What is expected => Render each line of these records as one item in a numbered list, dropping any blank lines and leaving the pictures out of the answer.

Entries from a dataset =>
▼▼▼

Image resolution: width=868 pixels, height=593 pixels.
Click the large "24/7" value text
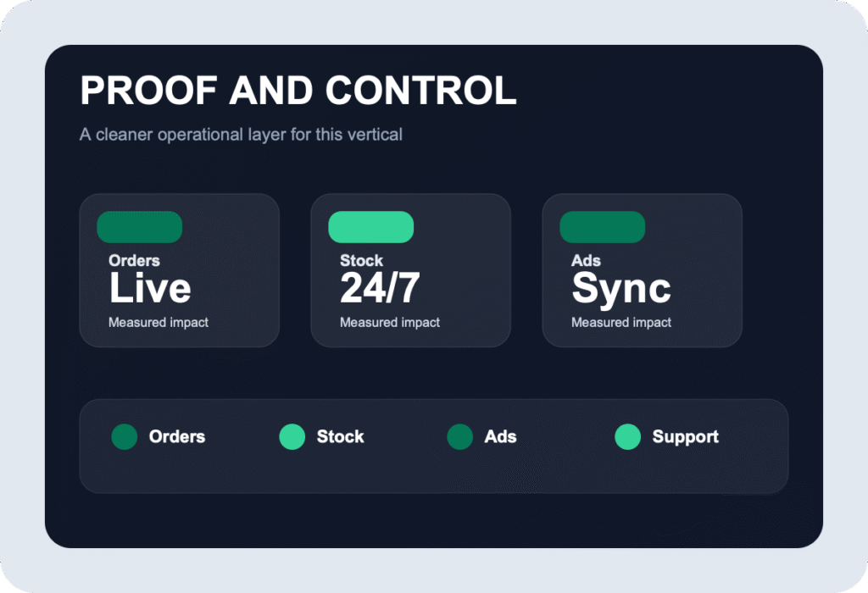point(380,289)
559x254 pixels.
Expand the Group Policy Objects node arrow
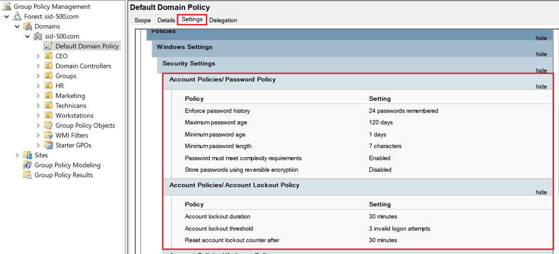pyautogui.click(x=38, y=125)
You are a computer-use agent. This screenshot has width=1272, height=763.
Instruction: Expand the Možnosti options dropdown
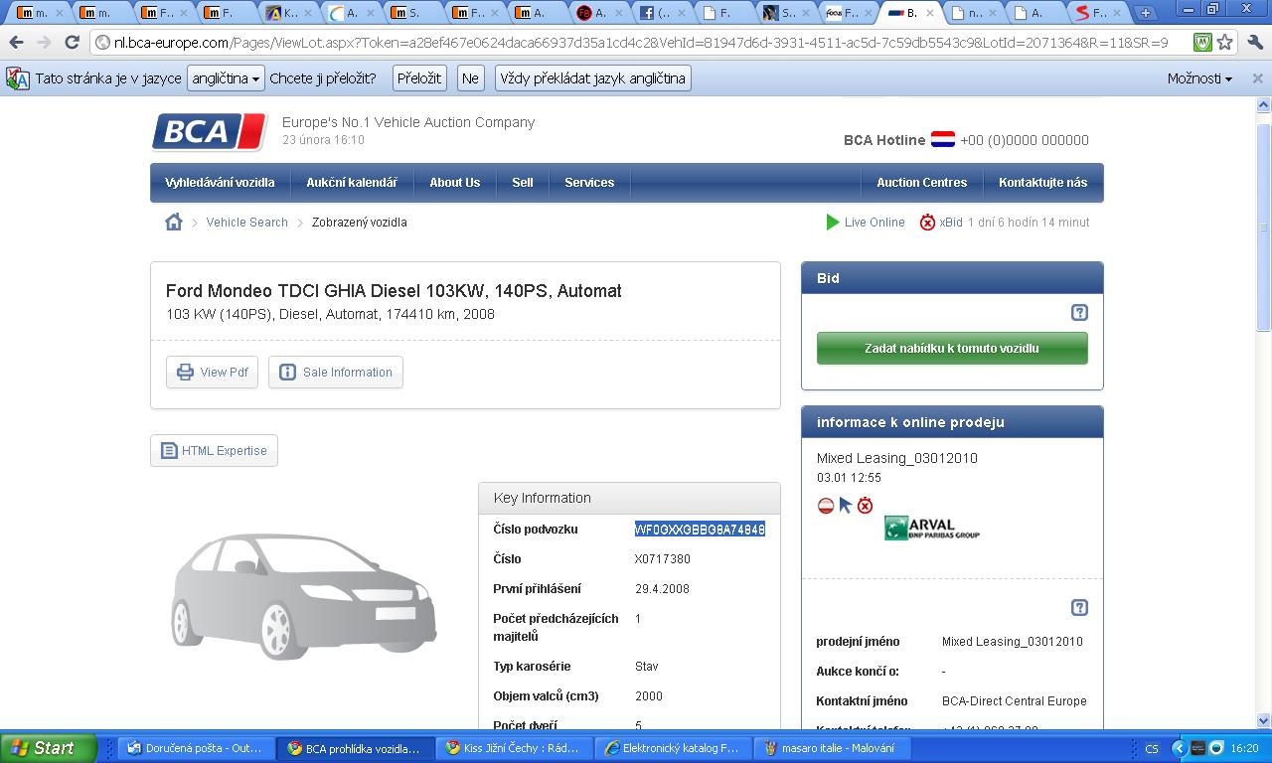1199,78
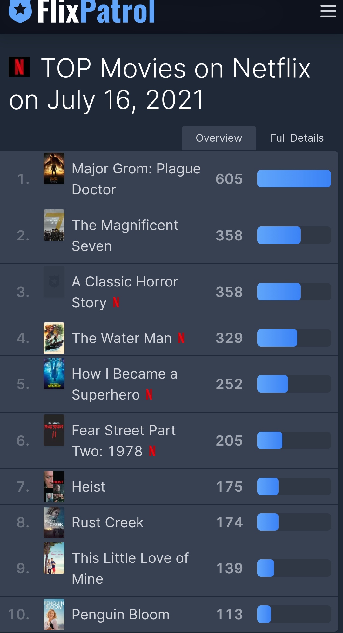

▲▲▲

Exercise response =>
1. Image resolution: width=868 pixels, height=593 pixels.
2. Click the large "24/7" value text
3. point(380,289)
4. 559x254 pixels.
5. Expand the Group Policy Objects node arrow
6. pyautogui.click(x=38, y=125)
7. You are a computer-use agent. This screenshot has width=1272, height=763.
8. Instruction: Expand the Možnosti options dropdown
9. 1199,78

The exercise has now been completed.